- **作業項目 A**
本文について、次の問いに答えてください。
(i) 10月に発刊された新しいCDの題名は何ですか。
(ii) タイトル曲『笑おう!』は、いつ作られた歌ですか。
(iii) 延期されていたデイキャンプは、何月何日に行われましたか。
- **作業項目 B**
本文のうち、「このアルバムのタイトル曲『笑」という語句を含む箇所から始まり、「不安な毎日を過ごしてました。」で終わる部分を、そのまま書き写してください。

- **本文抜粋**
━━━━━━━━━━━━━━━━━━━━
歌って笑って…、免疫力をつけましょう!

 先月に引き続き、10月発刊の新しいCD「杉山三四郎絵本をうたう⑤ 笑おう!」の話になりますが、お付き合いください。

 このアルバムのタイトル曲『笑おう!』(作詞・作曲:杉山三四郎)ですが、3年ほど前、コロナ禍で作った歌です。この年、新型コロナウイルスが日本にも上陸し、各地でクラスターが発生。緊急事態宣言が出るわ、全国一斉に学校が休校になるわ、有名人がコロナで亡くなるわで大騒ぎ。楽しみにしていた僕の公演活動はすべてキャンセル。主催行事はやっても人が集まらないので何もできず。店も閑散として、この先食べていけるんだろうかと不安な毎日を過ごしてました。

 当店主催の野外塾も緊急事態宣言が解除されるまで活動が制限され、解除直前の5月31日に、延期されていたデイキャンプを行いました。この日のキャンプは今でも忘れはしません。朝からずっと雨だったにもかかわらず大勢来てくれたんです。家にずっと閉じこもっていた子たちがストレスを発散しました。みんな楽しみに待っていてくれたんですね。さすがは野外塾生。涙が出るほど嬉しかったです。この年は特例で中途退会も受け付けたんですが、やめられた方はほんの数名でした。
━━━━━━━━━━━━━━━━━━━━
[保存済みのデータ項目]

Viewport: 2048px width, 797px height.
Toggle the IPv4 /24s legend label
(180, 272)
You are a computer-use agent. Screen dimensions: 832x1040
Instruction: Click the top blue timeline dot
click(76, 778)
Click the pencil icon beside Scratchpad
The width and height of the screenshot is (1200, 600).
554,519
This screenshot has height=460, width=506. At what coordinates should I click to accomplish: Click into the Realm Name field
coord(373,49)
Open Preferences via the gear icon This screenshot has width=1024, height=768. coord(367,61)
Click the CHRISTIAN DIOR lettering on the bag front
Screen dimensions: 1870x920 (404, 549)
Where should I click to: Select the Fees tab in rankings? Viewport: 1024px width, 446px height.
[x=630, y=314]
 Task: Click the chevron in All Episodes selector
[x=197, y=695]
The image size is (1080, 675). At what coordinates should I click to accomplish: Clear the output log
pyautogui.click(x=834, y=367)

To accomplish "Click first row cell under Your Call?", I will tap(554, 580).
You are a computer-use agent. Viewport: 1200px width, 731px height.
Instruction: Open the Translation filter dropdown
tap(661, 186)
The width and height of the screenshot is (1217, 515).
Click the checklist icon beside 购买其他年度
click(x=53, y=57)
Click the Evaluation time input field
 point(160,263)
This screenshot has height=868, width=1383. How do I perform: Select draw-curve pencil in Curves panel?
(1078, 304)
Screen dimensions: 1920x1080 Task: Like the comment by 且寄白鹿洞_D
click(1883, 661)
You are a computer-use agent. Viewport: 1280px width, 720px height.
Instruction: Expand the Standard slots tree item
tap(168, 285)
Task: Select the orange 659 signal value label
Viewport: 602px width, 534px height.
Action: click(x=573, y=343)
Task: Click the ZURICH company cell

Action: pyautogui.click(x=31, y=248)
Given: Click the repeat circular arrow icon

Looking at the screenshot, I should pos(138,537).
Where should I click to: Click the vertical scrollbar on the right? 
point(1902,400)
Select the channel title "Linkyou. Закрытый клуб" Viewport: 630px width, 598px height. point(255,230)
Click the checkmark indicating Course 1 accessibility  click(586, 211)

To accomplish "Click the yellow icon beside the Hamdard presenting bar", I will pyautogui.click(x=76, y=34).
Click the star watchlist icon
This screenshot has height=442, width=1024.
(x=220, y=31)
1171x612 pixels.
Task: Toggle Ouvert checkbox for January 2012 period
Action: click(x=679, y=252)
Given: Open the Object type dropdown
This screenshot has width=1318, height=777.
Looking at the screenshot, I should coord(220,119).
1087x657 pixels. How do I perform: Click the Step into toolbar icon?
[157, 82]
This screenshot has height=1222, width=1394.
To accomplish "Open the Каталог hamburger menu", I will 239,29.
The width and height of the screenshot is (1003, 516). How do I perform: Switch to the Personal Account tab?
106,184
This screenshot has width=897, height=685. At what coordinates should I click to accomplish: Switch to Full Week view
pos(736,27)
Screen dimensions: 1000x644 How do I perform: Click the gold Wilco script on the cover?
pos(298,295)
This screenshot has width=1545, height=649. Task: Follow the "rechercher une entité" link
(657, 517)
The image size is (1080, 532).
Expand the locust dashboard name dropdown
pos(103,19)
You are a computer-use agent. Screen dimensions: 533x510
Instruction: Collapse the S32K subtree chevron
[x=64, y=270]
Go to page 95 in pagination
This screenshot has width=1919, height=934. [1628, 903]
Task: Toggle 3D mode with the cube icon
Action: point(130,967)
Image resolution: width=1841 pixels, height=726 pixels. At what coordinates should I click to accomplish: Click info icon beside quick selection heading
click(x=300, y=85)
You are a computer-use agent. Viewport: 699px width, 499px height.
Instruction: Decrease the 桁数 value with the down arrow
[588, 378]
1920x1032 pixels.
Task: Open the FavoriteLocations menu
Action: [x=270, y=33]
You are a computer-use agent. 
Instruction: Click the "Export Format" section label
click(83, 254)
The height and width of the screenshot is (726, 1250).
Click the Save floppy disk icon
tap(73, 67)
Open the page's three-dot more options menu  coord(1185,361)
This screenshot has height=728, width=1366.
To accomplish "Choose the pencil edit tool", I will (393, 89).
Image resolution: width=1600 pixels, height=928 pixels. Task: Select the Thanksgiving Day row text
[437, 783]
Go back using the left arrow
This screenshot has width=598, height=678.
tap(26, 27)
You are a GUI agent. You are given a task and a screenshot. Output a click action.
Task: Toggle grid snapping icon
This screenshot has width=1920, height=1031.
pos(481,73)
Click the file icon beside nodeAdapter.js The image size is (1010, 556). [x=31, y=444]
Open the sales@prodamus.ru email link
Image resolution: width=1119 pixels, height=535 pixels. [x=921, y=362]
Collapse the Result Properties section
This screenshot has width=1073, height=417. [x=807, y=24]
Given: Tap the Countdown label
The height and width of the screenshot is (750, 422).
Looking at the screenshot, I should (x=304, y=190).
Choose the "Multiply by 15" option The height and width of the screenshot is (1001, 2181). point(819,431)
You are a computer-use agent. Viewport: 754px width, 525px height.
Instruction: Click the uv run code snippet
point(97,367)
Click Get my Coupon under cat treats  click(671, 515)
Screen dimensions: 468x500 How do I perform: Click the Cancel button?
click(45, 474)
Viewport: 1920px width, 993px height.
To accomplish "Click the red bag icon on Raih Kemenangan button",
━━━━━━━━━━━━━━━━━━━━
- **解答 A**
(i) 「杉山三四郎絵本をうたう⑤ 笑おう!」です。
(ii) 3年ほど前、コロナ禍で作られた歌です。
(iii) 5月31日です。

- **解答 B**
このアルバムのタイトル曲『笑おう!』(作詞・作曲:杉山三四郎)ですが、3年ほど前、コロナ禍で作った歌です。この年、新型コロナウイルスが日本にも上陸し、各地でクラスターが発生。緊急事態宣言が出るわ、全国一斉に学校が休校になるわ、有名人がコロナで亡くなるわで大騒ぎ。楽しみにしていた僕の公演活動はすべてキャンセル。主催行事はやっても人が集まらないので何もできず。店も閑散として、この先食べていけるんだろうかと不安な毎日を過ごしてました。